Per quanto importante per capire ciò che bolle in pentola nel grande Paese asiatico, il Lianghui ha solo potere consultivo, poiché è chiamato soltanto a ratificare decisioni e linee strategiche già varate dai vertici del Partito, e in particolare dal Politburo. Dopo il trionfo di Xi Jinping nell’ultimo congresso, si è accentuata la prevalenza dell’ideologia su ogni altro aspetto della vita politica e sociale.
In realtà i due organismi riflettono il totale dominio che il Partito comunista esercita sulla società del grande Paese asiatico. Dominio che non è mai venuto meno, neanche dopo le riforme economiche introdotte da Deng Xiaoping a partire dai tardi anni ’70 del secolo scorso. Quest’anno, tuttavia, lo scenario è diverso rispetto al passato.

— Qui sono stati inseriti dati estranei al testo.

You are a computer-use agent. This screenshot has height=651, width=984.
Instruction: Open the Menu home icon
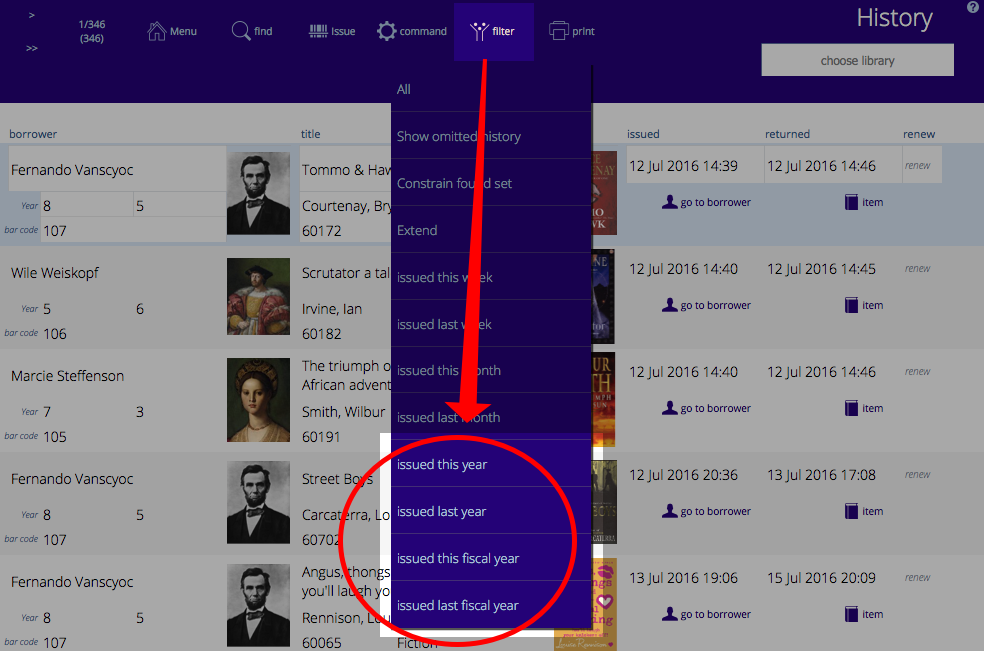point(157,31)
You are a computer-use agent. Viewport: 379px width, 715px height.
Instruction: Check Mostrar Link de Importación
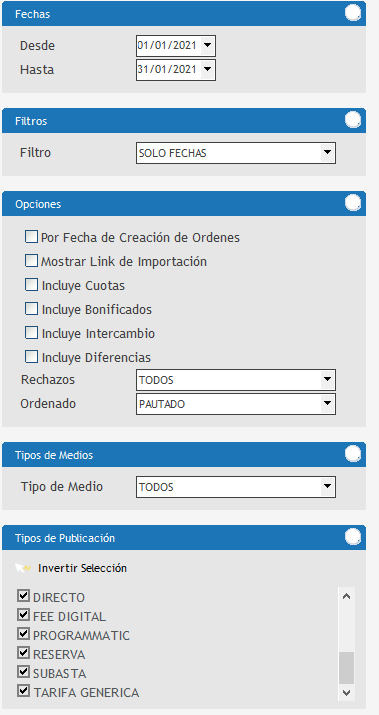(31, 261)
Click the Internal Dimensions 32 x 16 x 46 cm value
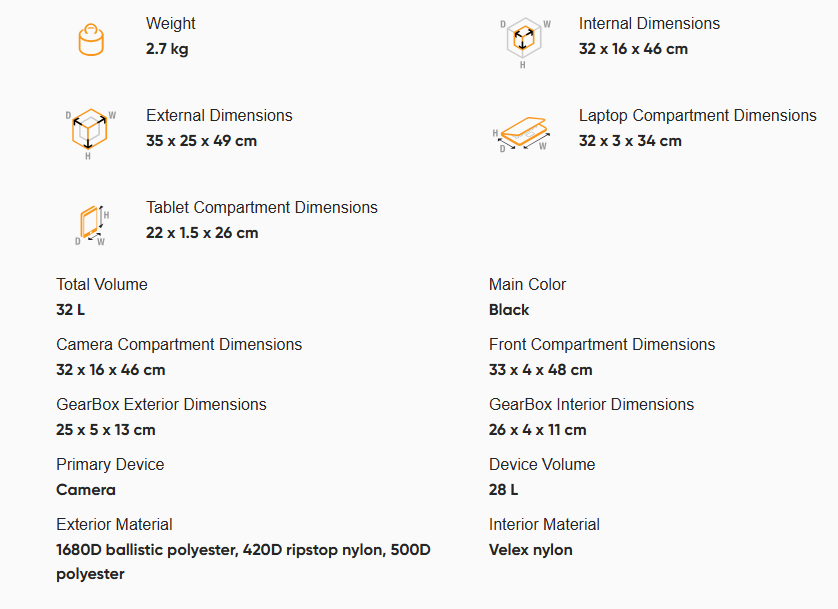The height and width of the screenshot is (609, 838). [633, 49]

Gli investimenti stranieri sono calati a 33 miliardi di dollari, il livello più basso dal 1993, e molte aziende preferiscono investire in altre nazioni, in particolare in Vietnam e nell’India di Narendra Modi. Inoltre il Pil, che aveva conosciuto una crescita costante negli ultimi decenni, ora arranca ben dal 5% annuo fissato dal gruppo dirigente del Partito.
In realtà l’economia del Dragone è impegnata in una difficile transizione, che prevede il rafforzamento a lungo termine della domanda interna, e una minore dipendenza dall’export, settore sul quale la Cina ha costruito il suo successo sino a diventare la seconda potenza mondiale.

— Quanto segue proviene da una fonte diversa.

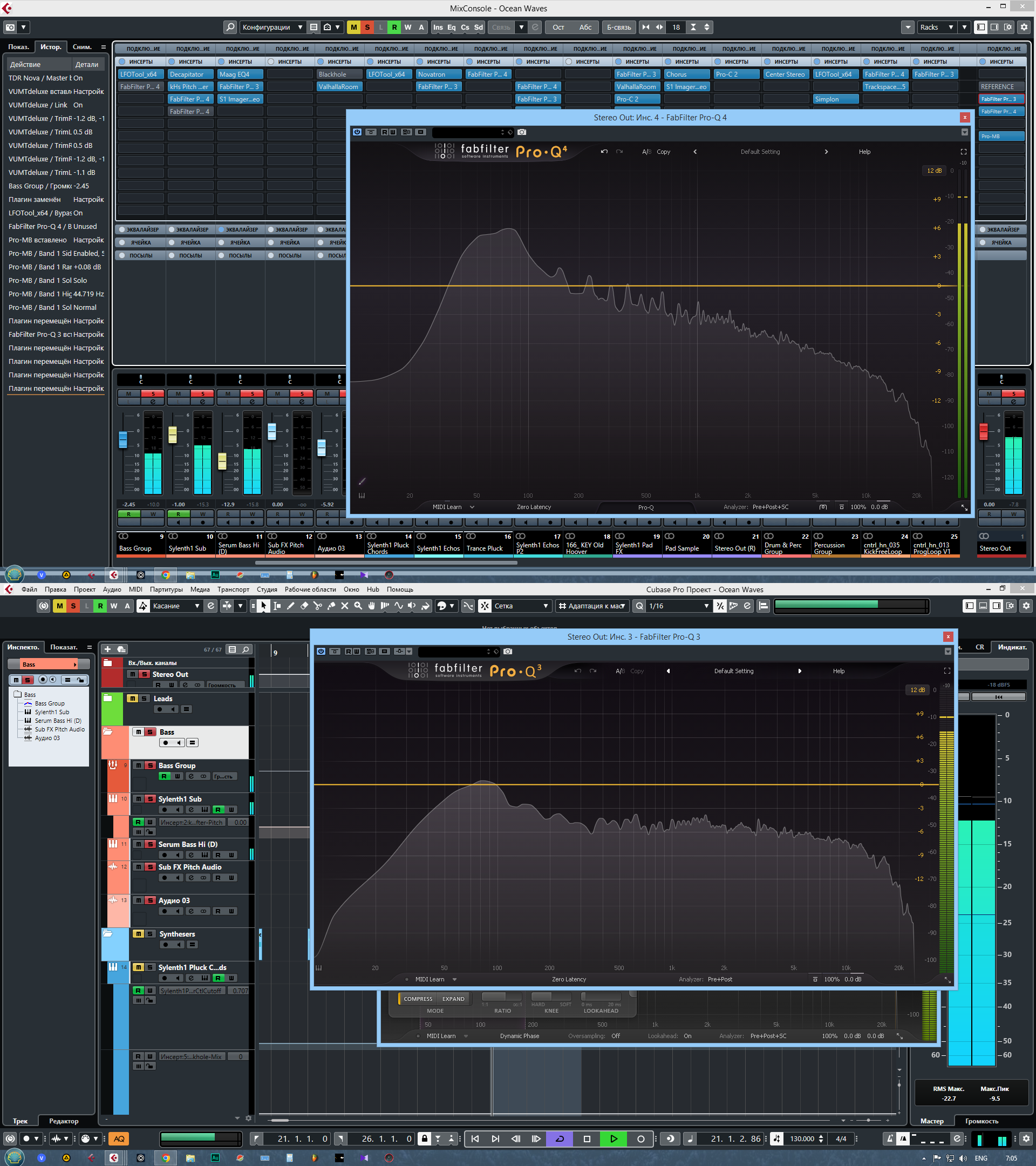
Task: Click the COMPRESS mode button
Action: tap(417, 998)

Si parla, per esempio, di “innovazione autoctona”, e della necessità di fabbricare prodotti – come le auto elettriche – ad alto valore aggiunto, destinati non solo all’esportazione ma anche al mercato interno. La transizione, ovviamente, è in pieno svolgimento e occorre del tempo per capire se avrà successo.
Restano piuttosto tesi i rapporti con gli Usa, anche sul piano commerciale. L’amministrazione Biden è riuscita a diminuire il deficit nei confronti della Repubblica Popolare, grazie a un calo significativo dell’importazione di prodotti ‘made in China’.
Da questo punto di vista, il Lianghui può certamente fornire indicazioni utili circa la strategia che Pechino intende adottare nel prossimo futuro.